Flame synthesis is a powerful and scalable method for generating nanoparticles for a wide range of applications. The chemical interaction of the flame and the precursor combined with the spatial and temporal temperature distribution determine the product properties. For controlled nanoparticle synthesis that can also be scaled to industrial production rates, detailed knowledge of the underlying chemical kinetics and their interaction with the reactive flow is essential. Laser diagnostics has the capability to analyze the process by probing the concentration of important intermediates in shock tubes and reactive flows. The gas-phase synthesis of silica nanoparticles from SiCl 4 in a premixed H 2 /O 2 low-pressure flame reactor is studied by laser-induced fluorescence imaging of SiO mole fractions and temperature.
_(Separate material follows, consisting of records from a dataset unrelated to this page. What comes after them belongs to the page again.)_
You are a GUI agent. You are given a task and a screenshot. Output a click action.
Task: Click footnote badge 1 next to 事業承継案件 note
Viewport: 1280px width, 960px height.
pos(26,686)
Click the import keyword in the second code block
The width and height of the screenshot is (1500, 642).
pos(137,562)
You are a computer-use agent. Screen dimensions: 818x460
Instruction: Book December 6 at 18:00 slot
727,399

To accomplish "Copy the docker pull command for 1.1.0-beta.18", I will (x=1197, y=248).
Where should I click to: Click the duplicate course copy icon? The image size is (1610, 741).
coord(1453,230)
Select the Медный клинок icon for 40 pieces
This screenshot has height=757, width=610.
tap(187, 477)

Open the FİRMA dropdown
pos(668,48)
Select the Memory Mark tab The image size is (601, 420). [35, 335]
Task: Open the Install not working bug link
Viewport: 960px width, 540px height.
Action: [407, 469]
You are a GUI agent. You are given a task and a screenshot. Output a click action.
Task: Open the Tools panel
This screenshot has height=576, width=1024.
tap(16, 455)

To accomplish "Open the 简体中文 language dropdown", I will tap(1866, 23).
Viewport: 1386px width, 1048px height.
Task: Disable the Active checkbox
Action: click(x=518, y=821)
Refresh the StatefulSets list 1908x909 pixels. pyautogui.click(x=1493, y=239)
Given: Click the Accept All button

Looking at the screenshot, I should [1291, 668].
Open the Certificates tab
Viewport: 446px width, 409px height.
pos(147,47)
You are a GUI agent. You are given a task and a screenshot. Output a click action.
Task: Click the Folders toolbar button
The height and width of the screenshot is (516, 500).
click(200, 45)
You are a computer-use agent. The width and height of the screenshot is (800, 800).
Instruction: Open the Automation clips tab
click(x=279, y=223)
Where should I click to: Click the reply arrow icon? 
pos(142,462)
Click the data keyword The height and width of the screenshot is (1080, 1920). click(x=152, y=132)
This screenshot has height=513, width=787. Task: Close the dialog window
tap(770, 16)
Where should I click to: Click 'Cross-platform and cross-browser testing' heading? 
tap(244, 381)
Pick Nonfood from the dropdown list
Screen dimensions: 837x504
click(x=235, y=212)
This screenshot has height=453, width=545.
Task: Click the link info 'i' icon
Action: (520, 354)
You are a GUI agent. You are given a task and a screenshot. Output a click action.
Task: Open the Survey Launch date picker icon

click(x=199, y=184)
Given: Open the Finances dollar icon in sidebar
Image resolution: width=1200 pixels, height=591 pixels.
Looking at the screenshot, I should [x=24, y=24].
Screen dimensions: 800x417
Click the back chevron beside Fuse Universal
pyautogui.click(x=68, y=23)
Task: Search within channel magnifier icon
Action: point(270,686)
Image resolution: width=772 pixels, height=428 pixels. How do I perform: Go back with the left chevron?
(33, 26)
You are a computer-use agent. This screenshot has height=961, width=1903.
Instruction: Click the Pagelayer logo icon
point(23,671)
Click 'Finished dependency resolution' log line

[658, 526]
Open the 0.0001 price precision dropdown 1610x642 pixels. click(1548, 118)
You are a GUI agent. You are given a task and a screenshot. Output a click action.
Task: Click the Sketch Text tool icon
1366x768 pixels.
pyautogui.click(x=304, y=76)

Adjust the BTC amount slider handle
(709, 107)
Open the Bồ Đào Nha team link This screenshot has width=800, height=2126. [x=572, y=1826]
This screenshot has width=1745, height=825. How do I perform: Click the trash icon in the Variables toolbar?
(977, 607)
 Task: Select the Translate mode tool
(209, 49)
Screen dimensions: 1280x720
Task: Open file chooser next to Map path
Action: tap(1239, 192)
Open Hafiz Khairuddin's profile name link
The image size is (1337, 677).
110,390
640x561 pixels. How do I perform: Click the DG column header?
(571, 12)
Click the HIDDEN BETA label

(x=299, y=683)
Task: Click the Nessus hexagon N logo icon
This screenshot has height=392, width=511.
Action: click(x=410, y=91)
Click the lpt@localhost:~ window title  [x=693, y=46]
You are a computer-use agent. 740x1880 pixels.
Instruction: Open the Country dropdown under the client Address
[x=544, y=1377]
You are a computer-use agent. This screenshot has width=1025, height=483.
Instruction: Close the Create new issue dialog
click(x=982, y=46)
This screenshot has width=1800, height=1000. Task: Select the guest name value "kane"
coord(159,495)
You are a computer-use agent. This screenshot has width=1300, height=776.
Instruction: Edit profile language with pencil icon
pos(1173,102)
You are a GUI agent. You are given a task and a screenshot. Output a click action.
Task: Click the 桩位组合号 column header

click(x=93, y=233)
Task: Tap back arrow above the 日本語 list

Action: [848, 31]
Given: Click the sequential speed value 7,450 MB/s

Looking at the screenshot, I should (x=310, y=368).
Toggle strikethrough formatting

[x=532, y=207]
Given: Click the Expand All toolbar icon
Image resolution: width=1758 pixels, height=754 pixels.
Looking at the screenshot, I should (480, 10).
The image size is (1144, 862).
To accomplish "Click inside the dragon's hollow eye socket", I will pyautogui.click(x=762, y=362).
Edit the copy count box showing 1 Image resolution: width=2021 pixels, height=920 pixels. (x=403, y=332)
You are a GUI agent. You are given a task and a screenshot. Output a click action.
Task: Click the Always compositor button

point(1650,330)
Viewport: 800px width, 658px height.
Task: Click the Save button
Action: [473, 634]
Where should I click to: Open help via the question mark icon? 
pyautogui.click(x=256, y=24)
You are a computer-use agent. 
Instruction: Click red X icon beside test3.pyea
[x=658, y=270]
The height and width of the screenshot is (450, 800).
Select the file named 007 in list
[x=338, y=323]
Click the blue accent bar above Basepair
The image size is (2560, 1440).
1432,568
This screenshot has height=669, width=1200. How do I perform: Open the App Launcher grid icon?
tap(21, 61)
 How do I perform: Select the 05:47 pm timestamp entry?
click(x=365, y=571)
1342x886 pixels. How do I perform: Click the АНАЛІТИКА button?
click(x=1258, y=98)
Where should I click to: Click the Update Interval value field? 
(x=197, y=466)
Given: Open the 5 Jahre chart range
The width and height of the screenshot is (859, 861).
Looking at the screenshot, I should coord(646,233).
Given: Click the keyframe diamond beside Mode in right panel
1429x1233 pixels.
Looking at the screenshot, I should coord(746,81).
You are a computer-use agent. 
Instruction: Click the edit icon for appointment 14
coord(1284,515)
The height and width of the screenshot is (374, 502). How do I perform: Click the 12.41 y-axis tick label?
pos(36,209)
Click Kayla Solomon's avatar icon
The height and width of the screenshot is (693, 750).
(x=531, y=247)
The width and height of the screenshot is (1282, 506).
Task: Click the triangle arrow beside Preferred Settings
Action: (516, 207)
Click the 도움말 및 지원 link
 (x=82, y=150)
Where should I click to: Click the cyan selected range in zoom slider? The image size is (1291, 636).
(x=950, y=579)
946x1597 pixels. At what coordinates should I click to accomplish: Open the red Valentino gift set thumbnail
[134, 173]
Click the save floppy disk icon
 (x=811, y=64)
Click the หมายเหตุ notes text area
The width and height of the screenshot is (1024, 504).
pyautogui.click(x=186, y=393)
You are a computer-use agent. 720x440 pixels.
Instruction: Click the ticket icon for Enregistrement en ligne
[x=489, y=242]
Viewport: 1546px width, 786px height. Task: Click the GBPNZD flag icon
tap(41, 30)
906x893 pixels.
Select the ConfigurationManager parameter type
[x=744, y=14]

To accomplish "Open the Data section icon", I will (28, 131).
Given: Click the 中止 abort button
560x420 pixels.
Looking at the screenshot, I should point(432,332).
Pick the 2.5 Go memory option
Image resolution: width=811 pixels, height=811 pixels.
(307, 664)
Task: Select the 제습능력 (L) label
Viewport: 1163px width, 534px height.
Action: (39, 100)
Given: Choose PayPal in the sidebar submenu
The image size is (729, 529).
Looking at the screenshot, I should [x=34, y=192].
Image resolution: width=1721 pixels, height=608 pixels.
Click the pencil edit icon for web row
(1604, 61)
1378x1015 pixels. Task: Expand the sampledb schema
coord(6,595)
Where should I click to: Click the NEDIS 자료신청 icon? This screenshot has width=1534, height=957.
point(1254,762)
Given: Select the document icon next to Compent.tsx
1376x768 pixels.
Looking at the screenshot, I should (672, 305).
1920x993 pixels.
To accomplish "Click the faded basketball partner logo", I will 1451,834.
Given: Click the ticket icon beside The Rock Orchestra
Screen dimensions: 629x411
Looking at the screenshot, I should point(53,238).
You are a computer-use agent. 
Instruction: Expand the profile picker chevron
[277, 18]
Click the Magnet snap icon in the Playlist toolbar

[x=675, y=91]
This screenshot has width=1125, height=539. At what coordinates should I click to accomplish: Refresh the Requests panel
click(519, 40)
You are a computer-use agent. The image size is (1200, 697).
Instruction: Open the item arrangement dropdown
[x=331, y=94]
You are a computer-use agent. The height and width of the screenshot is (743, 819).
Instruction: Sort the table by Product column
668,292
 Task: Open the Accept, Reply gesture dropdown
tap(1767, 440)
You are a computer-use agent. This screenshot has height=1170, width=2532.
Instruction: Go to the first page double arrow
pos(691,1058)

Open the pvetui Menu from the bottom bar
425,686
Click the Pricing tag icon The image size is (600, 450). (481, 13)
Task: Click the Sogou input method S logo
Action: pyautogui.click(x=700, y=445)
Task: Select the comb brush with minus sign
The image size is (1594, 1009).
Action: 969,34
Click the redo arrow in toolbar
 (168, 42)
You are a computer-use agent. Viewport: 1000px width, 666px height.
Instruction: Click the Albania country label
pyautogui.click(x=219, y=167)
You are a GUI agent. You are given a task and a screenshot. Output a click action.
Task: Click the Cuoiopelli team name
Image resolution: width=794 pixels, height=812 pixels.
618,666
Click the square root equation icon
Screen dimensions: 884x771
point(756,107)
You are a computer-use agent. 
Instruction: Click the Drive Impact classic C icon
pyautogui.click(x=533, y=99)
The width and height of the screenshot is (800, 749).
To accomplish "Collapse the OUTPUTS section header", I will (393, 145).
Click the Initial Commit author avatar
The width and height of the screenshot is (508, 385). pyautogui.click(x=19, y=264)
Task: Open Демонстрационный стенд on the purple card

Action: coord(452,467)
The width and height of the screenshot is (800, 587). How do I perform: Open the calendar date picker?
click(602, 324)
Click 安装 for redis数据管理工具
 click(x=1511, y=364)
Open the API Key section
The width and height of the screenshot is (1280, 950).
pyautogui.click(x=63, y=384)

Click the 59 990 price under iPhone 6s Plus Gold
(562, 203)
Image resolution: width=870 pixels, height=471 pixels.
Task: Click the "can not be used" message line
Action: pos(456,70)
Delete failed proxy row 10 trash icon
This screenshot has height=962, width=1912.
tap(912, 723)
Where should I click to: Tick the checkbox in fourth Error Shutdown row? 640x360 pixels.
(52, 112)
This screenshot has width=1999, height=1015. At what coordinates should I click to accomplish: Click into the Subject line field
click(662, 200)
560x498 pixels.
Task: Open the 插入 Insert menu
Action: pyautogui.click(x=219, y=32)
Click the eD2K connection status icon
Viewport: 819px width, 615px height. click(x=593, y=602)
The literature value-based spectroscopy model of SiO used for fitting the LIF spectra are validated based on absorption cross-sections measurements in a shock tube, where SiO is formed under precisely defined conditions (temperature, pressure, mole fraction) using a well-known kinetics mechanism for SiH 4 /CO 2 /Ar decomposition. Based on literature sources, a reaction mechanism is assembled to describe the oxidation of SiCl 4 in the flame, which is then compared to the measured SiO mole fractions distribution to shed light on the current state of the understanding of SiCl 4 combustion chemistry and to direct further refinements.